▶ **What you need to do**:
Rewrite the lines starting at the one containing "The image size is (480, 360). Task: Point to the dimension" and ending with the final line, replacing "dimension" with "measurement" and keeping everything else the same.

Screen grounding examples
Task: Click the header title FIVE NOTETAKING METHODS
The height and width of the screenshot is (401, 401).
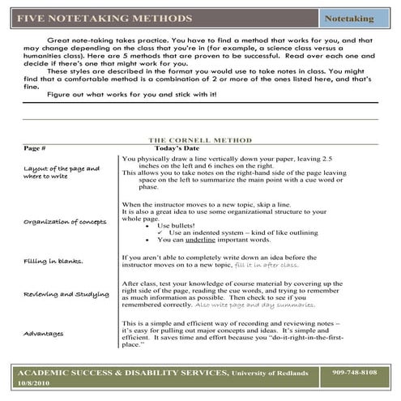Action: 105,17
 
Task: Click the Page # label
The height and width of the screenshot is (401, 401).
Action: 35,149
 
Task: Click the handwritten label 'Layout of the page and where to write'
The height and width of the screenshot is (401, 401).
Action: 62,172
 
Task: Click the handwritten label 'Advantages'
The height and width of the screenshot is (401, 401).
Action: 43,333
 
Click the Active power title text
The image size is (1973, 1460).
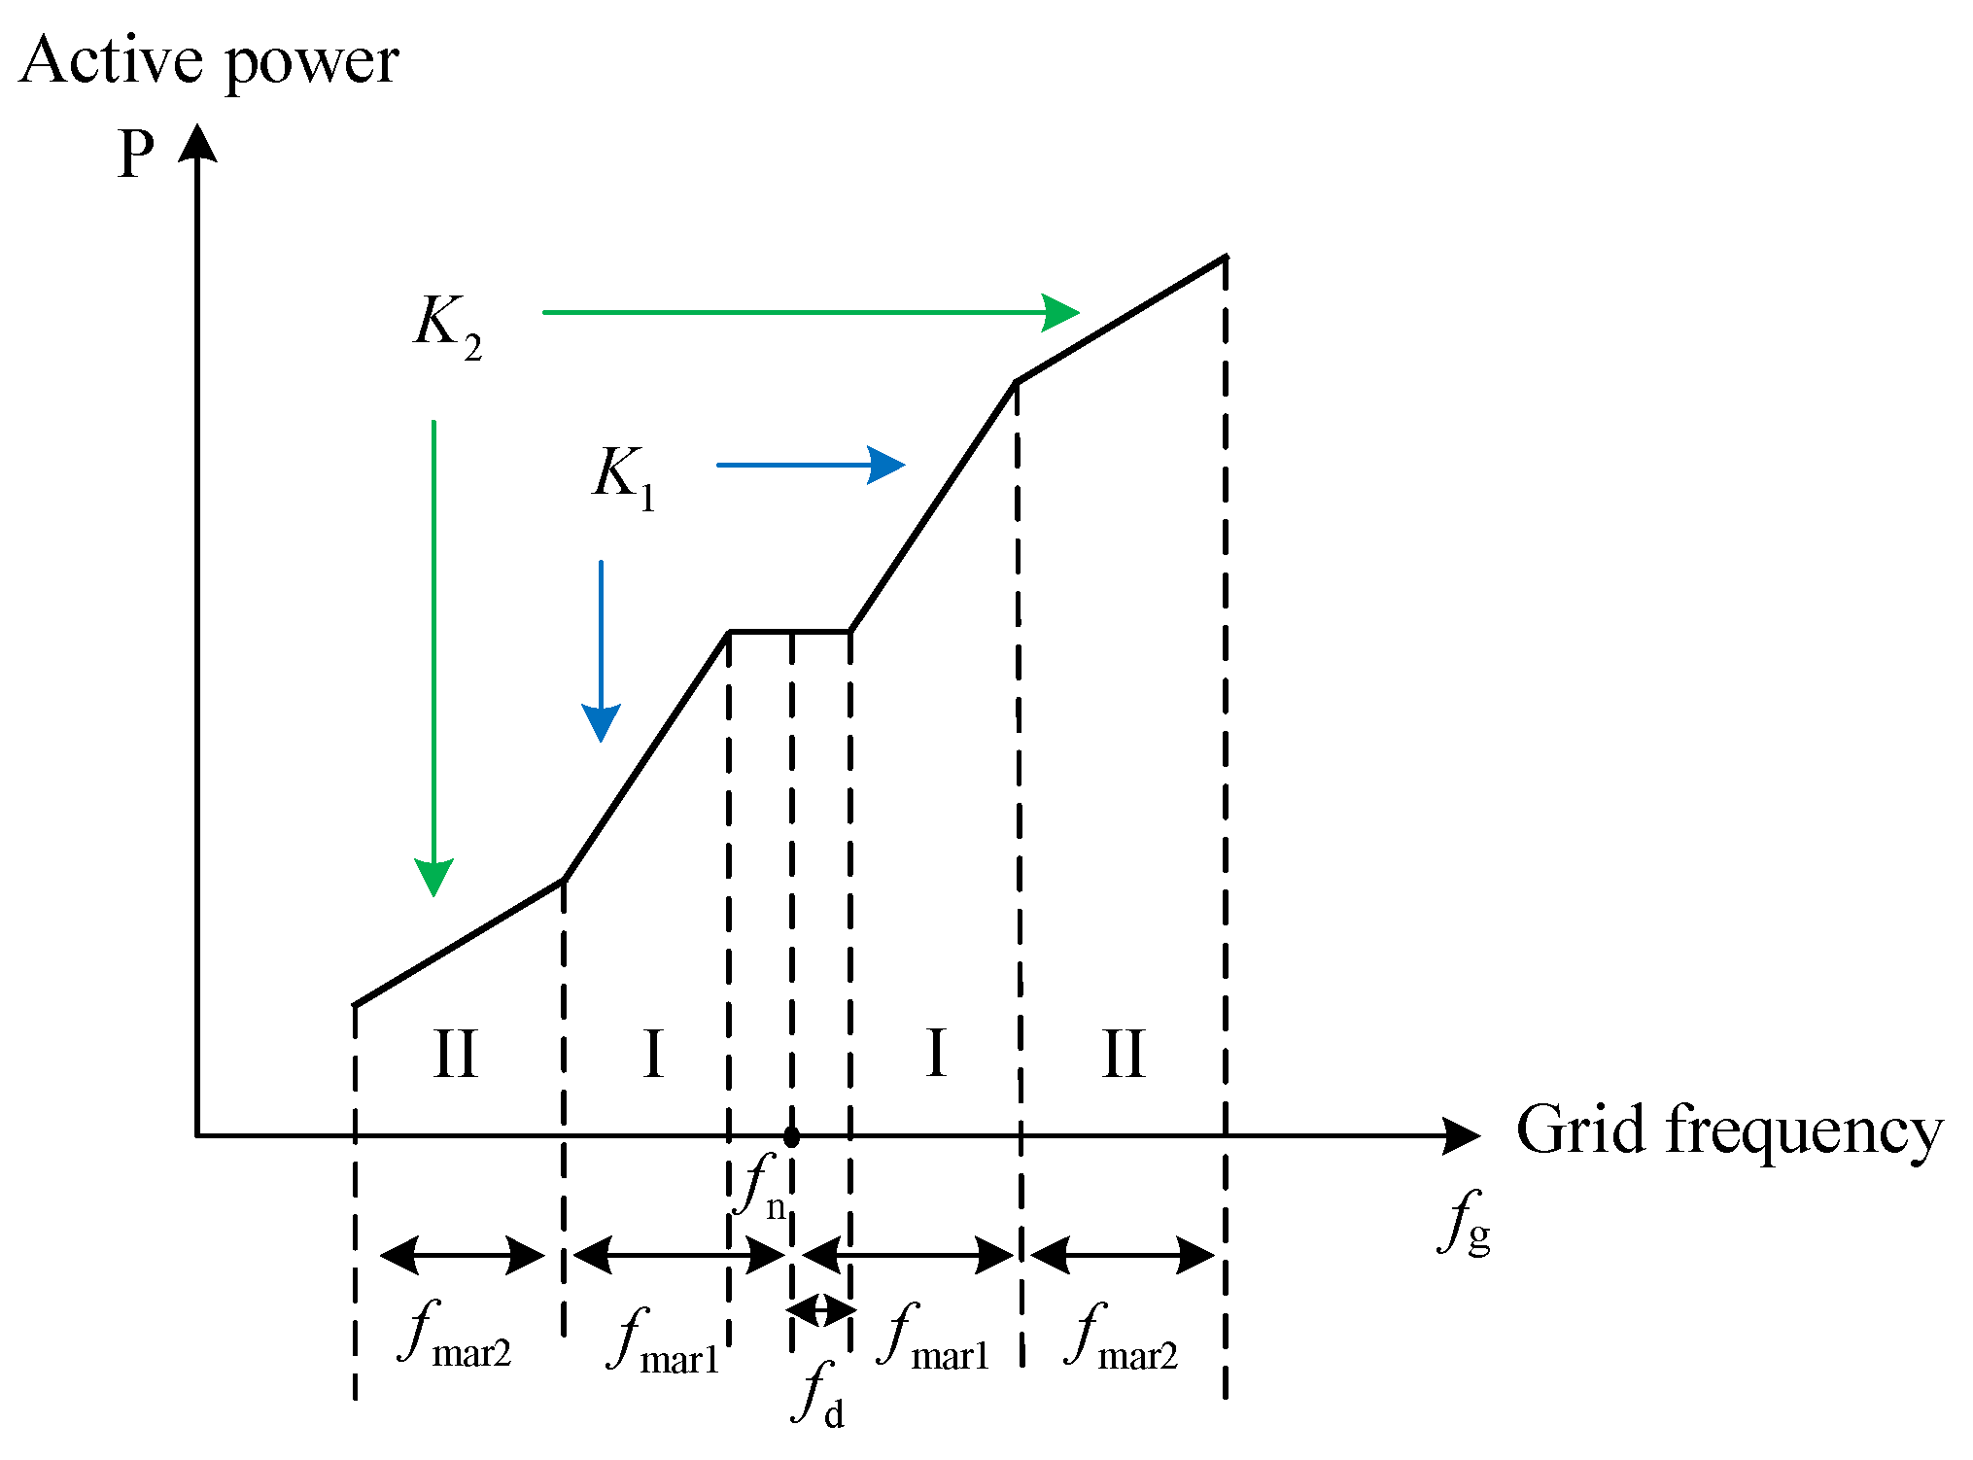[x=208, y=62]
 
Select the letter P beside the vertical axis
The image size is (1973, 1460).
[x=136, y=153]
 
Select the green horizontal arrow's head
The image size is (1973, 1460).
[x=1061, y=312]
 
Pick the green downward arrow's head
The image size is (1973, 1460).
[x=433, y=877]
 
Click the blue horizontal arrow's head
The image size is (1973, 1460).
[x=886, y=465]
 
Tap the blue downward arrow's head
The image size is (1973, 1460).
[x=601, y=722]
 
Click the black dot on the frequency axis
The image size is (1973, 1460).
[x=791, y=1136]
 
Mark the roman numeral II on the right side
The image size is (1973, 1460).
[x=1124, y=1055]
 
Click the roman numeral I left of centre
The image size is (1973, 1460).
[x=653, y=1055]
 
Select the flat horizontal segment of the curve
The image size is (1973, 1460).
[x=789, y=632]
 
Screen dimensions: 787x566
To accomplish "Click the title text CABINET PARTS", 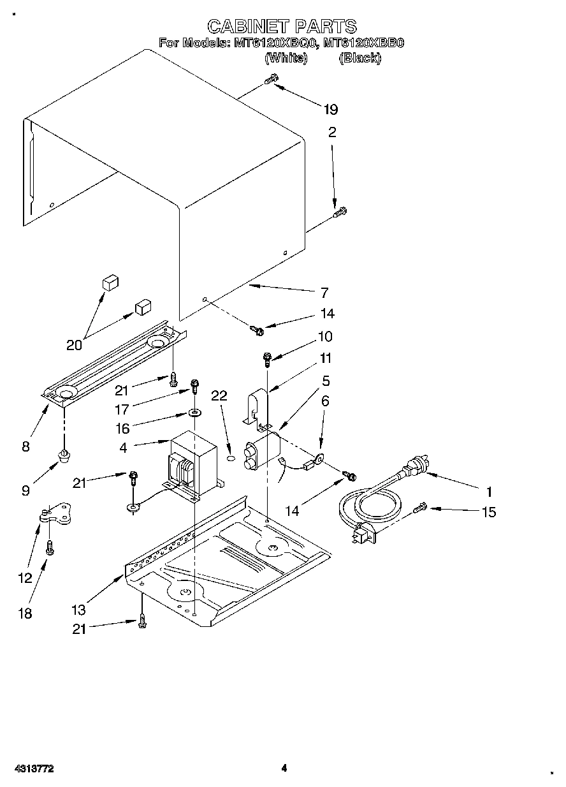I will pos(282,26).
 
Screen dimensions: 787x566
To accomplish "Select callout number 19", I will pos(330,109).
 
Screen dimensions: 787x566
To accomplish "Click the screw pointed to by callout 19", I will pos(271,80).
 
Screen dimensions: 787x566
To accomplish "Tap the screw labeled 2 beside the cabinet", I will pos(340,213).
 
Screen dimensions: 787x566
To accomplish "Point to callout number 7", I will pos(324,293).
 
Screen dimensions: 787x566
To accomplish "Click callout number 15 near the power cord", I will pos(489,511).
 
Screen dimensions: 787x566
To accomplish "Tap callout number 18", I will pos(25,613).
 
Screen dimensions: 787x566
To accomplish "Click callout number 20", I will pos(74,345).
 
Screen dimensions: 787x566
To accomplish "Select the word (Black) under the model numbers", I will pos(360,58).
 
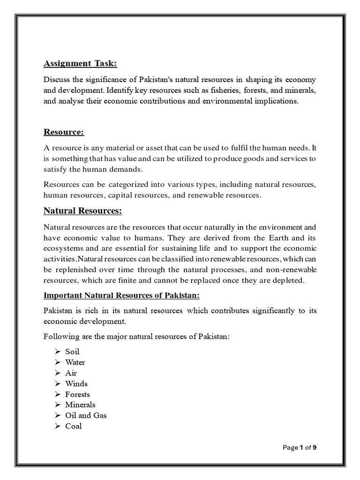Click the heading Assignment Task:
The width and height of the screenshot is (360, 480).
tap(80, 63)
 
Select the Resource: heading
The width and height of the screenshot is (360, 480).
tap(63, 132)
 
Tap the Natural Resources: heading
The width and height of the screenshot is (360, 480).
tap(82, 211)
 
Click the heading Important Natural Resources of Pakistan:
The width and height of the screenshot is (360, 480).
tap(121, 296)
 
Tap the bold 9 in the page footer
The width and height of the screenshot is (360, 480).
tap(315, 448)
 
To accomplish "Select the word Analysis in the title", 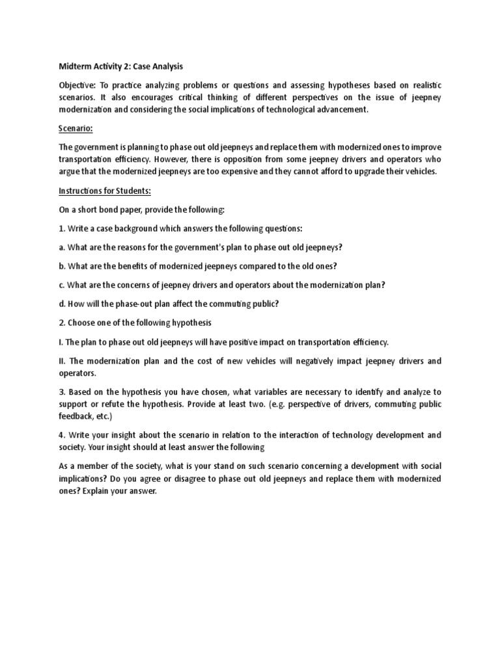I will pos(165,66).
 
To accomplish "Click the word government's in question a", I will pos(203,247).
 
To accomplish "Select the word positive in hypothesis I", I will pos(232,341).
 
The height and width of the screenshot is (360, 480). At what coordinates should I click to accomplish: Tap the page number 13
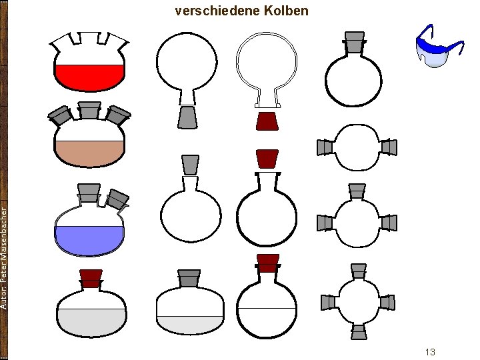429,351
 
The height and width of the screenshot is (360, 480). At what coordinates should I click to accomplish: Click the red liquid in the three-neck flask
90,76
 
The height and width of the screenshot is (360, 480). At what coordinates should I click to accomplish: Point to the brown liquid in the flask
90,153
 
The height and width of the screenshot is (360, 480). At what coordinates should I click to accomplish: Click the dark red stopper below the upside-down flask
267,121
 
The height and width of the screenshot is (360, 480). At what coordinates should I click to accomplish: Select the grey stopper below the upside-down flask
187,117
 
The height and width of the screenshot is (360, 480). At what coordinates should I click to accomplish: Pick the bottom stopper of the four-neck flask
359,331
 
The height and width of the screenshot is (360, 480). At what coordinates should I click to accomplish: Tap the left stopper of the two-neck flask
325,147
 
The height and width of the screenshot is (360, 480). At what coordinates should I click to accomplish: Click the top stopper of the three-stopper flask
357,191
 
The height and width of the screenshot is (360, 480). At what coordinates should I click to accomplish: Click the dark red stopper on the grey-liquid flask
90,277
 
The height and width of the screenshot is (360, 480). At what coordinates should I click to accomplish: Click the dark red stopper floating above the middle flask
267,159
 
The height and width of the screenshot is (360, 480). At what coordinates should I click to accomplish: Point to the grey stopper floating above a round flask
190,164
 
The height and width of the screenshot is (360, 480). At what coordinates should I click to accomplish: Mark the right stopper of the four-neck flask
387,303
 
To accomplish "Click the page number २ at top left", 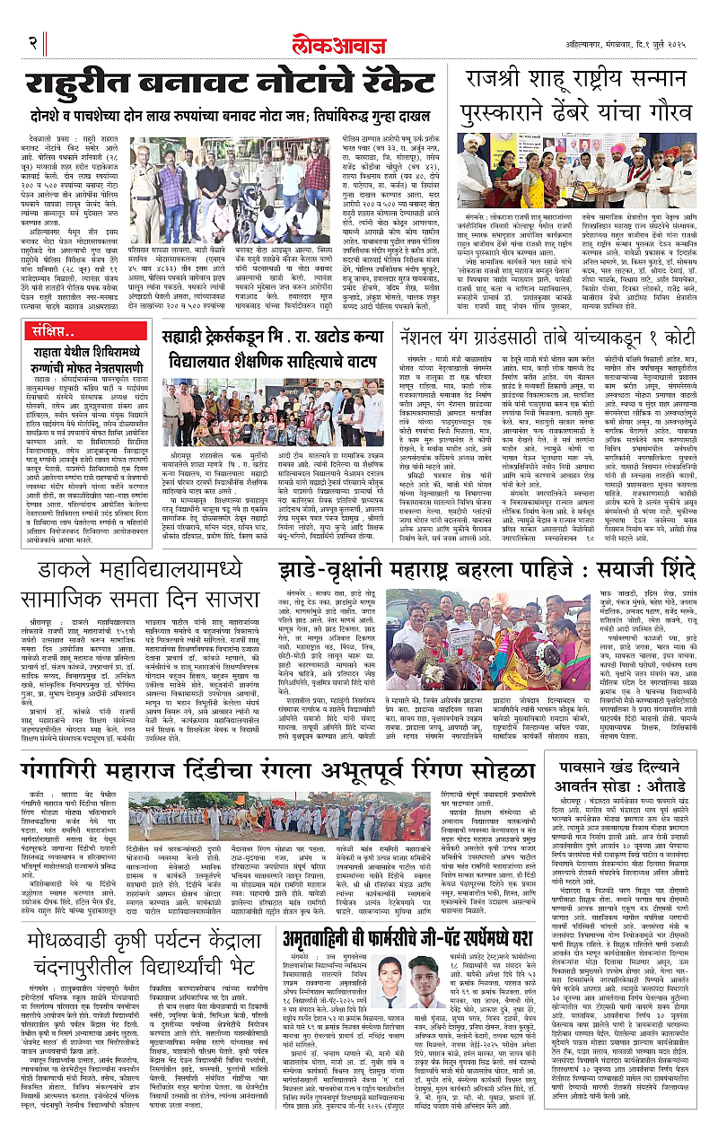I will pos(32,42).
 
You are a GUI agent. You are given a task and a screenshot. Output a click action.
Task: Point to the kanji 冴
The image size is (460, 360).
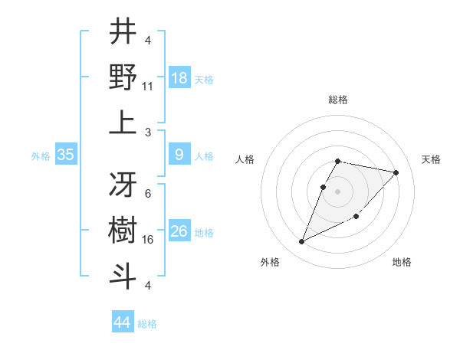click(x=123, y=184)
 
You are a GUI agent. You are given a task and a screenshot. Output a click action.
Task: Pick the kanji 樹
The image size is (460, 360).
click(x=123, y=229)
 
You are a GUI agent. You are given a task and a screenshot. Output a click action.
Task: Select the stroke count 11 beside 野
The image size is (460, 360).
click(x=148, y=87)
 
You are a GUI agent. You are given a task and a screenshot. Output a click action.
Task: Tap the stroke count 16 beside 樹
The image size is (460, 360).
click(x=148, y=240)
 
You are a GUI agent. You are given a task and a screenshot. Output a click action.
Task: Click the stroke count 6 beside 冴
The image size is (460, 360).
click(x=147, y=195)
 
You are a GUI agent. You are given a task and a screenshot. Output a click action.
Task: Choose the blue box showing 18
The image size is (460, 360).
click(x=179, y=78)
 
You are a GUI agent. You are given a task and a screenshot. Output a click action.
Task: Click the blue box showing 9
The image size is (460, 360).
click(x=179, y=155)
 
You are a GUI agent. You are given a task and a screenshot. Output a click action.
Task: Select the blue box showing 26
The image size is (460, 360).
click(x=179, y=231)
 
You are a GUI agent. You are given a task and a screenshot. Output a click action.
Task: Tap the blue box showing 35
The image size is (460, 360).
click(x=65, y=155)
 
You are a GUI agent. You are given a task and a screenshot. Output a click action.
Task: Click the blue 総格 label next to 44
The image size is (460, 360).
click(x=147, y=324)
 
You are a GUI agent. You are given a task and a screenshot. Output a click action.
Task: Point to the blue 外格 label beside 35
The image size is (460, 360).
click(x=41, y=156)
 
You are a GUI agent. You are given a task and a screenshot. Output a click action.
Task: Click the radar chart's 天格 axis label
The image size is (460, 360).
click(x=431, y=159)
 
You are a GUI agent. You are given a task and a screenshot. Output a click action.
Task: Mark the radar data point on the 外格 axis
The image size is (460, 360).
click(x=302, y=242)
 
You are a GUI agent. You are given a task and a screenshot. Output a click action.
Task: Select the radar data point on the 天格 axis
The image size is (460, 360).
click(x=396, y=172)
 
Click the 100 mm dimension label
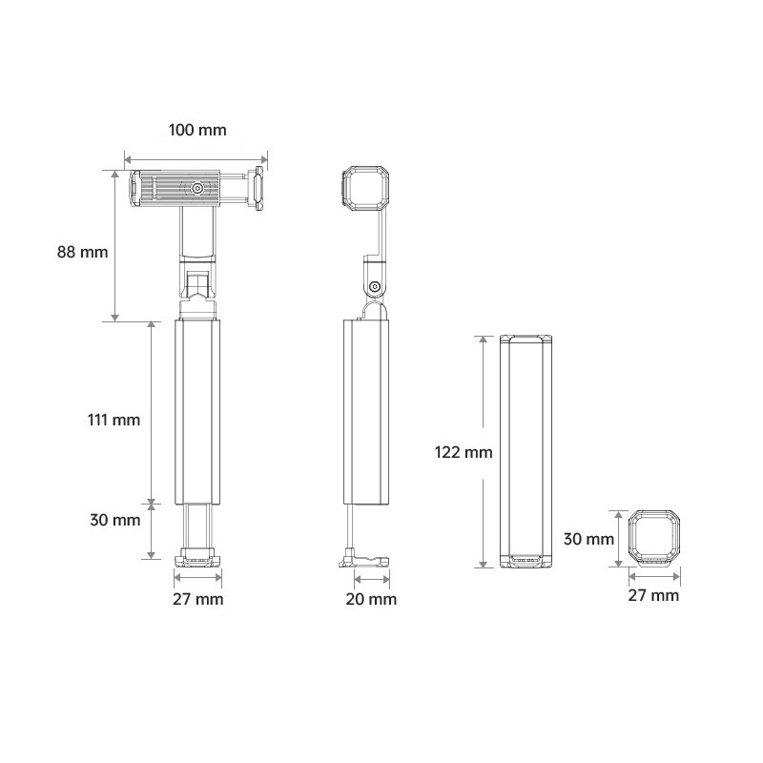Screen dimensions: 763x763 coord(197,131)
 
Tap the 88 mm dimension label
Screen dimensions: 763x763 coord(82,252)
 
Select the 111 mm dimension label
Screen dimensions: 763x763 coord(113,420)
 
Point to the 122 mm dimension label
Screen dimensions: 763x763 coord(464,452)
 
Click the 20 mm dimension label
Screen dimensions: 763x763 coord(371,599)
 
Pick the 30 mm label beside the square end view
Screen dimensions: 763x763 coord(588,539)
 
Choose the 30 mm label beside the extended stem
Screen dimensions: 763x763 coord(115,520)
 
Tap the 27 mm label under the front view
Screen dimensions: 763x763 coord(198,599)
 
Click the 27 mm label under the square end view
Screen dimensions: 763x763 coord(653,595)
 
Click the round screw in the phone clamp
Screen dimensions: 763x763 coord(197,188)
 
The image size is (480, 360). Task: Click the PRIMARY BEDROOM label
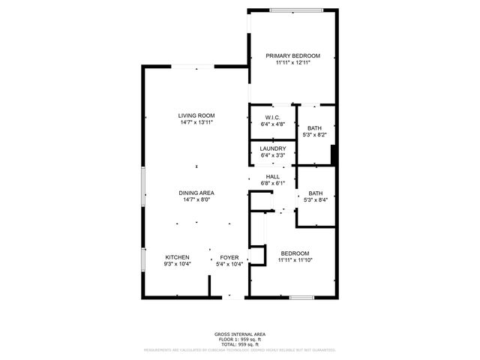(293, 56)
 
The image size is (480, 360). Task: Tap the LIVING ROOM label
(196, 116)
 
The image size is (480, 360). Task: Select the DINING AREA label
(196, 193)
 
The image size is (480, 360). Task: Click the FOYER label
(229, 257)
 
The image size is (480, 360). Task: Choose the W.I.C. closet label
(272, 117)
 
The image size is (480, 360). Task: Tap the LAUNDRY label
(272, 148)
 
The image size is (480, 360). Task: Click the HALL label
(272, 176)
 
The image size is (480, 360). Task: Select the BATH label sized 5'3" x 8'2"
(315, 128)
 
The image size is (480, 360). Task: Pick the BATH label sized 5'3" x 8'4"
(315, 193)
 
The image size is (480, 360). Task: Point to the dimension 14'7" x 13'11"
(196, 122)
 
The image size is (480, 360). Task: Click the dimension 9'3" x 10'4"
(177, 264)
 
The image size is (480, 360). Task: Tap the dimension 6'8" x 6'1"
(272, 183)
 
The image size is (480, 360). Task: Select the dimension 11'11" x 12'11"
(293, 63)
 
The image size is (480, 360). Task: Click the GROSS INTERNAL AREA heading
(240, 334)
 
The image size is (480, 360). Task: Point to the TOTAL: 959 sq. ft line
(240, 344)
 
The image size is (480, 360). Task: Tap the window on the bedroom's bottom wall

▶ **Answer for the task**:
The image size is (480, 360). Task: Point to the measurement 14'7" x 13'11"
(196, 122)
 
The image size is (480, 360). Task: Click the measurement 9'3" x 10'4"
(177, 264)
 
The image size is (480, 360). Task: Tap the measurement 6'8" x 6'1"
(272, 183)
 
The image size is (480, 360). Task: Select the measurement 11'11" x 12'11"
(293, 63)
 
The image size is (480, 360). Task: Click the GROSS INTERNAL AREA heading
(240, 334)
 
The image size is (480, 360). Task: Point to the TOTAL: 959 sq. ft line
(240, 344)
 
The image size is (480, 360). Task: Tap the window on the bedroom's bottom wall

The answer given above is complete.